Given information:
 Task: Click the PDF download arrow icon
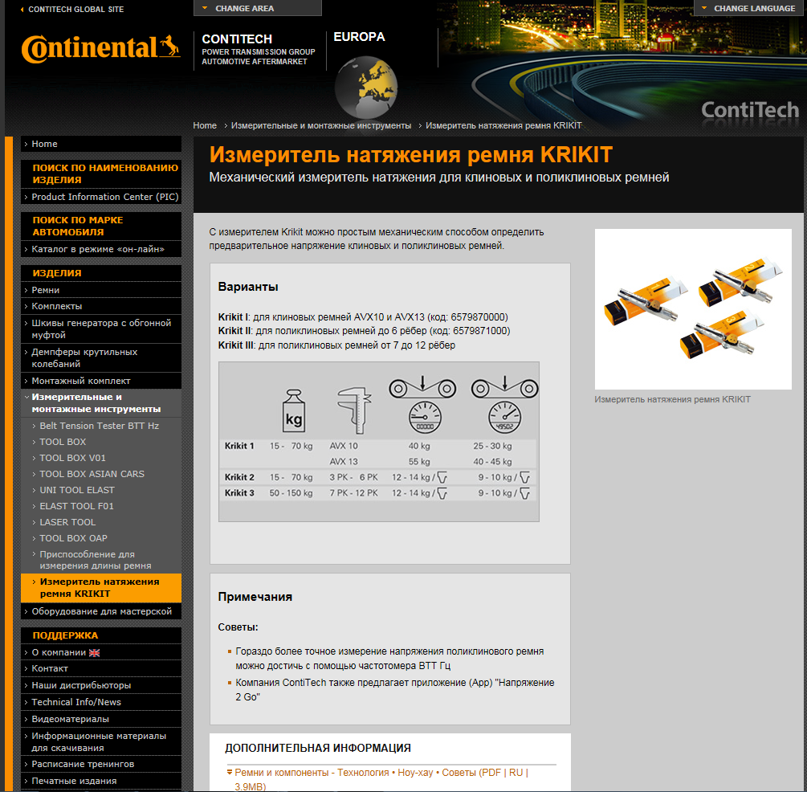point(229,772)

...

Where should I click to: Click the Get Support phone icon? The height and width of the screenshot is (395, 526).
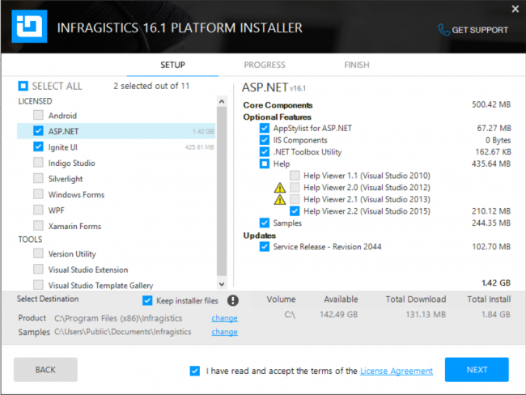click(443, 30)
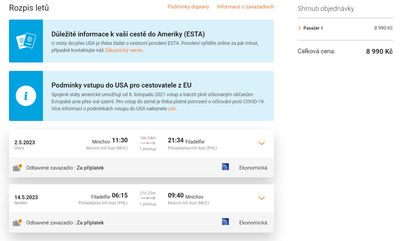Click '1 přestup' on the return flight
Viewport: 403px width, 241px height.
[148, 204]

* * *

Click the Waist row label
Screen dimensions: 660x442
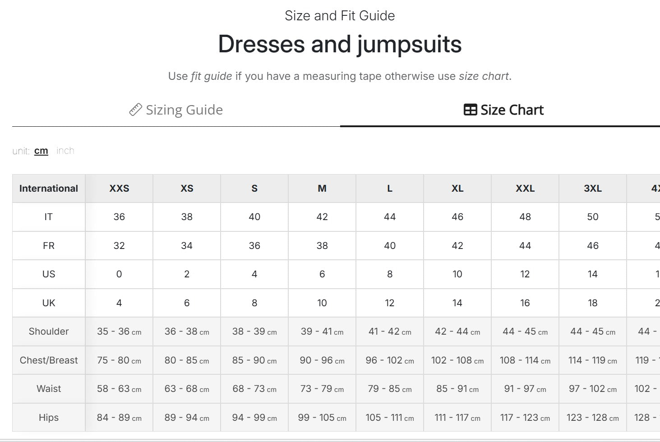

What to work on: In the listing above, find the line containing "Click the Waist row label" and the line containing "Screen dimensions: 660x442", then retype both and every line between them exactly, with nothing else.

Task output:
Click the Waist row label
Screen dimensions: 660x442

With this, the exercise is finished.